In dem Video-Podcast aber führe ich ein Interview mit dem verantwortlichen Produktmanager, frage ihn, warum diese neue fondsgebundene Rentenversicherung, warum ausgerechnet fondsgebunden, welche Vorteile ergeben sich dadurch für Kunden, aber auch für unsere Geschäftspartner, die dieses neue Produkt vermitteln et cetera. Dazu gibt es dann selbstverständlich diverse Links, zum Beispiel in unser Extranet, wo noch einmal alle Fakten rund um das neue Produkt nachzulesen und zum Download sind.
Wie hoch ist der zeitliche Aufwand für Sie, die Social-Media-Kanäle zu bedienen?
Der zeitliche Aufwand schwankt natürlich ein wenig.
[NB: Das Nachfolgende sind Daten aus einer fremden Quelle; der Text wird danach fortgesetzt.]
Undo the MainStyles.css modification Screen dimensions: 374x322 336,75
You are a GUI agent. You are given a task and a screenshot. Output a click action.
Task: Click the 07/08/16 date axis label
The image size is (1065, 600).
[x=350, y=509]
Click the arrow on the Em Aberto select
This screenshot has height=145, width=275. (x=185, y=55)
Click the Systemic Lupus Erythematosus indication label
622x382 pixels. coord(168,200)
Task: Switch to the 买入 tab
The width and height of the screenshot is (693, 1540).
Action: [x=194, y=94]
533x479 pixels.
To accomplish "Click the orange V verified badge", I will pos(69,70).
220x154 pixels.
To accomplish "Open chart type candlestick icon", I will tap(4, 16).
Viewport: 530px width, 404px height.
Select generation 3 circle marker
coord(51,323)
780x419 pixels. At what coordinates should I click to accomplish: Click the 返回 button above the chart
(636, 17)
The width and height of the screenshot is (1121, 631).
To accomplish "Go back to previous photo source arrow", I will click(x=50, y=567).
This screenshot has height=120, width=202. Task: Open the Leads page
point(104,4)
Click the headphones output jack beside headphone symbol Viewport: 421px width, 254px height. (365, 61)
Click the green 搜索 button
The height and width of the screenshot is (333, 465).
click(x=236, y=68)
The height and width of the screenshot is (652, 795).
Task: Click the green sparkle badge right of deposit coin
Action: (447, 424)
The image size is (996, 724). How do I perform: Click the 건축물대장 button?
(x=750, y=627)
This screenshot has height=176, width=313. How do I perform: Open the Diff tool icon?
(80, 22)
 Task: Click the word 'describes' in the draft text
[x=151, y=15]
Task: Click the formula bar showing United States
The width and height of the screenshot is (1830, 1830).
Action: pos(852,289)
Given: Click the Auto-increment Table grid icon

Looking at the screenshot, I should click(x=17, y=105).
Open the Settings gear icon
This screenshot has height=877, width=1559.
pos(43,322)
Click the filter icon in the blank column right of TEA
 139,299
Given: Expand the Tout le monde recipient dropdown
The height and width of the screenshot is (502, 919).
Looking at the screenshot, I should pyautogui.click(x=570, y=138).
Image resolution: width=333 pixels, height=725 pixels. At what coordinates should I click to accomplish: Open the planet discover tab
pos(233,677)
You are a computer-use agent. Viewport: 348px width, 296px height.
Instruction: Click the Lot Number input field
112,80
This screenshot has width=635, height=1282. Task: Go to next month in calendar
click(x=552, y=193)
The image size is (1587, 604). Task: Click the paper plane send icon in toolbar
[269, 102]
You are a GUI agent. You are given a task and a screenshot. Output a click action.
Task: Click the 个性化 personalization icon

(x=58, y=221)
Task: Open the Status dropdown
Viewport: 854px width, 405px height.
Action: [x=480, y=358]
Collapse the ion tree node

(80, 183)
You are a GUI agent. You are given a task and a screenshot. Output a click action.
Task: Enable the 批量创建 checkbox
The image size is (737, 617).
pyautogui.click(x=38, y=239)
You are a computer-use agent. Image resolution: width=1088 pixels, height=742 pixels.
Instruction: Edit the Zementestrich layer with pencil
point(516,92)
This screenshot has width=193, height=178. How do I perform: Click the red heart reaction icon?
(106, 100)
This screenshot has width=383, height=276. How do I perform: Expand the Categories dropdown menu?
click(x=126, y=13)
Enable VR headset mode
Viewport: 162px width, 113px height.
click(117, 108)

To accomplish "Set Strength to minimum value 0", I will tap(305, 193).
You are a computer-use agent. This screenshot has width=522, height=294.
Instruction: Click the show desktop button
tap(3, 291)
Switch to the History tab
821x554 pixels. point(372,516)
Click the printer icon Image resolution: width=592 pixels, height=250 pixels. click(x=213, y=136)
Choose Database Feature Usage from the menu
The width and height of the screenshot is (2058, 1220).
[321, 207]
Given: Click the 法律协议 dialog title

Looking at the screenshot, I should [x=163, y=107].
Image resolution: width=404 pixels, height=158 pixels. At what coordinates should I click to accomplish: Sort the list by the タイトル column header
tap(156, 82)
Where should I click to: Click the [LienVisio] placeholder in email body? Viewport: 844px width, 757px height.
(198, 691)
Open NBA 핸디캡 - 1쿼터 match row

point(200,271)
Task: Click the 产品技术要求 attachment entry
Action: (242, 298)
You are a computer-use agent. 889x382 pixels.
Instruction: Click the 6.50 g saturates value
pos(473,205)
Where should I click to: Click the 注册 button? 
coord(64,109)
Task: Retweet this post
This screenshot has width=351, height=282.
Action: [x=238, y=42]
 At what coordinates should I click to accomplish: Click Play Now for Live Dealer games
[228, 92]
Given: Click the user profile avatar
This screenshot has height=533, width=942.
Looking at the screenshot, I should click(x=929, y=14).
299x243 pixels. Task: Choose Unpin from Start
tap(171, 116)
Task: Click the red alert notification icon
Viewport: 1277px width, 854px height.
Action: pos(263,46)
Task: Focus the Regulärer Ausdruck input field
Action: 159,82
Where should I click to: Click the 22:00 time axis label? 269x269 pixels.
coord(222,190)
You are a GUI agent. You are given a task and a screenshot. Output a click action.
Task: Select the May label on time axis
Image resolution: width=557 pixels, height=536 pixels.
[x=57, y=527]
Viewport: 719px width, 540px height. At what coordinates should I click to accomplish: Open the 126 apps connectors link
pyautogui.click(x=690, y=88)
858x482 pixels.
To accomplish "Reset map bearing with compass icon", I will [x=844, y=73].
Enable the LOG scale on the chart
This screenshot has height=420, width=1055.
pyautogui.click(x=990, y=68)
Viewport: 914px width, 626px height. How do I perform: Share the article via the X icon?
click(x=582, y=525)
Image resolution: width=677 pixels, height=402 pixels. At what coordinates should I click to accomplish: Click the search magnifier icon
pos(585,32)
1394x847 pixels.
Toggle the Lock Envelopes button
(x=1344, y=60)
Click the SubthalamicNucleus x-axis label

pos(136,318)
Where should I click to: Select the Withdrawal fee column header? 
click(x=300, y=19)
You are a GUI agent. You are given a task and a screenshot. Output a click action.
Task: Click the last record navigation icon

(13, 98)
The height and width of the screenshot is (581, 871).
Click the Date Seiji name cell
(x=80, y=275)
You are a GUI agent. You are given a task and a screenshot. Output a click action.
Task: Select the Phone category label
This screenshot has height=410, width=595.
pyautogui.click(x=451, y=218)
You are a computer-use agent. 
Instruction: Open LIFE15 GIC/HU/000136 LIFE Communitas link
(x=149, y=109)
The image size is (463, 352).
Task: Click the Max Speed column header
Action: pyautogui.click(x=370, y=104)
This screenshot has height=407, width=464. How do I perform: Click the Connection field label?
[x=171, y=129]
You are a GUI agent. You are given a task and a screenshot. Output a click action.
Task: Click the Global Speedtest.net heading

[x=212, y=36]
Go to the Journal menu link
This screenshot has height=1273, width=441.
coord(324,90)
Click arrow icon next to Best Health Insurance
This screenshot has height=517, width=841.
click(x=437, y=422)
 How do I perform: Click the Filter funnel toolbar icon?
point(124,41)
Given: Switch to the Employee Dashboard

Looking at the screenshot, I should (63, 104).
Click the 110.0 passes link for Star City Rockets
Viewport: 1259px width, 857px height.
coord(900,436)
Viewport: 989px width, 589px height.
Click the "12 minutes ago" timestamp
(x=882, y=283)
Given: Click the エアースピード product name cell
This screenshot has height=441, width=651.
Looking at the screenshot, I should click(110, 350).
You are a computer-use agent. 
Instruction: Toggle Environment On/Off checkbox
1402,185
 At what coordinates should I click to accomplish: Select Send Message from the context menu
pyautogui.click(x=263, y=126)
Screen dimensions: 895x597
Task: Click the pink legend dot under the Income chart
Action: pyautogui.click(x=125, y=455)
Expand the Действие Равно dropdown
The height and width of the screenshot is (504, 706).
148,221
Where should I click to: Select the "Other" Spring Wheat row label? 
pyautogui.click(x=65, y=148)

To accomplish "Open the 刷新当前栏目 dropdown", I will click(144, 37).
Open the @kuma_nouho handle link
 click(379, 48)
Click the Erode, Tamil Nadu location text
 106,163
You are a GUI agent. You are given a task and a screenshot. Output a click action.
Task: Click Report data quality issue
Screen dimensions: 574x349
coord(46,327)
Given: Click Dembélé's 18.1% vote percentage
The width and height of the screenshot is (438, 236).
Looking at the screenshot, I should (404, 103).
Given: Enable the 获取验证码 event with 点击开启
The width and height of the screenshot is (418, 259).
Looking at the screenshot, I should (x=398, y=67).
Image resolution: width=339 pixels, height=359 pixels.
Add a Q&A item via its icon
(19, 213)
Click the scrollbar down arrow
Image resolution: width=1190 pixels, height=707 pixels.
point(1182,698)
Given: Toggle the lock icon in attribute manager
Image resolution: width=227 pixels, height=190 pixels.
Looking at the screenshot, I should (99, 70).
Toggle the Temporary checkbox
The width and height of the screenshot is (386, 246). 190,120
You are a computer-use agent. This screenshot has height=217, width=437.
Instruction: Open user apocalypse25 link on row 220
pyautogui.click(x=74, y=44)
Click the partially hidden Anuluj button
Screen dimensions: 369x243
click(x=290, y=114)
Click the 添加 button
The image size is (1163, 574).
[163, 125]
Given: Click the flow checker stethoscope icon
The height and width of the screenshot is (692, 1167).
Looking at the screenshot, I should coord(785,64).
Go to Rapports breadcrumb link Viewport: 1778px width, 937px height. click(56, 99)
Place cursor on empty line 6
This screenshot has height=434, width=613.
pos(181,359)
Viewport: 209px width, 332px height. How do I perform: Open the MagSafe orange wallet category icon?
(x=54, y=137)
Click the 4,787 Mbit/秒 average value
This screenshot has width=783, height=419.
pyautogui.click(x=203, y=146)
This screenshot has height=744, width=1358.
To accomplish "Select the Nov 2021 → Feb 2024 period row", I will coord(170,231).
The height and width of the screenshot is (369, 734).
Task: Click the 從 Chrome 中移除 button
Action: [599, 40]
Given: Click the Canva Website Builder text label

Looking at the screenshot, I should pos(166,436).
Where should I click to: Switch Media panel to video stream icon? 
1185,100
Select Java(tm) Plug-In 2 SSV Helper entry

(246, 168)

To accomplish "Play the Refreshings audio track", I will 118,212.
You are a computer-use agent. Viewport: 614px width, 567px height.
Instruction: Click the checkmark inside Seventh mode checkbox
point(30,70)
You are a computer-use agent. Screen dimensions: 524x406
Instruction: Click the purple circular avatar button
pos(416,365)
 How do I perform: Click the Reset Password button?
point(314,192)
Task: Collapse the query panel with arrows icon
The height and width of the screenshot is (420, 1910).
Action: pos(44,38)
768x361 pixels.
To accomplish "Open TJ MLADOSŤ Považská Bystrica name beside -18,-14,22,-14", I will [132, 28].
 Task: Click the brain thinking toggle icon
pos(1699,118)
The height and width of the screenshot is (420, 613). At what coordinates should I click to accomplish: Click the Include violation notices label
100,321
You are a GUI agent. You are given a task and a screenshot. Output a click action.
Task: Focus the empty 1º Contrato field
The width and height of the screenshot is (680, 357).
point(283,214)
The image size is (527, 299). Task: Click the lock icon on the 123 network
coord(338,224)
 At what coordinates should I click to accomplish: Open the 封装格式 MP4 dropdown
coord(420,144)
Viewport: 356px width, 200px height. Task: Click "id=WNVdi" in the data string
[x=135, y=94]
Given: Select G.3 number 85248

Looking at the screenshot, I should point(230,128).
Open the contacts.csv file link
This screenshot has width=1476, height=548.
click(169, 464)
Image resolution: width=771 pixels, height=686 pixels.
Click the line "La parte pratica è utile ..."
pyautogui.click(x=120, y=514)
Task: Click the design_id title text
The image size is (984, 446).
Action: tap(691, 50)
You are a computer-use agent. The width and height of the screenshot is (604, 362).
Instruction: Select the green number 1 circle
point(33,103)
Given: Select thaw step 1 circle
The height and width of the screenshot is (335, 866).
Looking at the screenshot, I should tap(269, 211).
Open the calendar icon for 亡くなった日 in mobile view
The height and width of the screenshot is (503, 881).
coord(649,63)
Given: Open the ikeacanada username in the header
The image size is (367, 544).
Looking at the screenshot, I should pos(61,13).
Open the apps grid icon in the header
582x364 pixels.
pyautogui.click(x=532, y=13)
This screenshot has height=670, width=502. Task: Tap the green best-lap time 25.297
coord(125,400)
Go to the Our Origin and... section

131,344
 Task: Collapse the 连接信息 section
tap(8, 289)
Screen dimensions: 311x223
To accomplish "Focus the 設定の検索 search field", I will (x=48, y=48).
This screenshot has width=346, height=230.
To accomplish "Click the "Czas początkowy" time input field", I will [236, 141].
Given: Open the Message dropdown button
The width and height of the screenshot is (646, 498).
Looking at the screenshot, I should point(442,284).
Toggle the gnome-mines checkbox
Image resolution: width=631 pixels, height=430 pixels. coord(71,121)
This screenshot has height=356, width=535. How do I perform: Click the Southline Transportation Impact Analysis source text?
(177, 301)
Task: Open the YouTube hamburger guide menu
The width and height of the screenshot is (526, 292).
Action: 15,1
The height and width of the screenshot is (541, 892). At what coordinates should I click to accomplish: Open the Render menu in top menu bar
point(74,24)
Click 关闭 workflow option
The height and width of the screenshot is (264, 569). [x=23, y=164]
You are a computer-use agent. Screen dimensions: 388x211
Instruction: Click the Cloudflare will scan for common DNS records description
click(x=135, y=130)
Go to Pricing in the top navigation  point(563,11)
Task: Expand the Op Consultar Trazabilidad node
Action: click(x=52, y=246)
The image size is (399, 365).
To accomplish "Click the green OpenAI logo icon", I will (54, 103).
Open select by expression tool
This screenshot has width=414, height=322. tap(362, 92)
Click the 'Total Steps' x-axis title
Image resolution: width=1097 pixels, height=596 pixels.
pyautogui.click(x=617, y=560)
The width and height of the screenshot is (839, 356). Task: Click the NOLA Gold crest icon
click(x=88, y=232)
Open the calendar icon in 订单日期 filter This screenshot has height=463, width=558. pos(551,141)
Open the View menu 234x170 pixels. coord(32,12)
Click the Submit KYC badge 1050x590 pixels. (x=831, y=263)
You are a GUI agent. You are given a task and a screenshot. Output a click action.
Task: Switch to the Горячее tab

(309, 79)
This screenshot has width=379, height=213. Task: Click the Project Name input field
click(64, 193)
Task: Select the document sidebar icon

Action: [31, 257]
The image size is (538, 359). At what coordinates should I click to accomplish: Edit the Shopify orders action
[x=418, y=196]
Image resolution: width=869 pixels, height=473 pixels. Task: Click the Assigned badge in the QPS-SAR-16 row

Im Prinzip kann man aber sagen, dass ich die Hälfte meiner Arbeitszeit, also eine halbe Vollzeitstelle, aufwende, um die Social-Media-Kanäle zu bedienen beziehungsweise zu beobachten, Video-Drehtermine vorzubereiten und so weiter.
Wie sehen Sie die Relation von Zeitaufwand und Nutzen?
Ich glaube nicht, dass man in diesem Fall Zeitaufwand und Nutzen in den Vordergrund stellen sollte, sondern sich vielmehr fragen, ob man es sich als Unternehmen heutzutage noch leisten kann, Social Media zu ignorieren. Durch das Internet vollzieht sich ein grundsätzlicher, gesellschaftlicher Wandel, der immer stärker auch das Nachfrage- und Kaufverhalten des Ottonormal- Kunden und natürlich der Vertriebspartner beeinflusst. Eine aktive Beteiligung beim Kaufprozess und bei der Meinungsbildung wird zur Regel; und gerade durch die Social-Media-Tools gefördert beziehungsweise verstärkt.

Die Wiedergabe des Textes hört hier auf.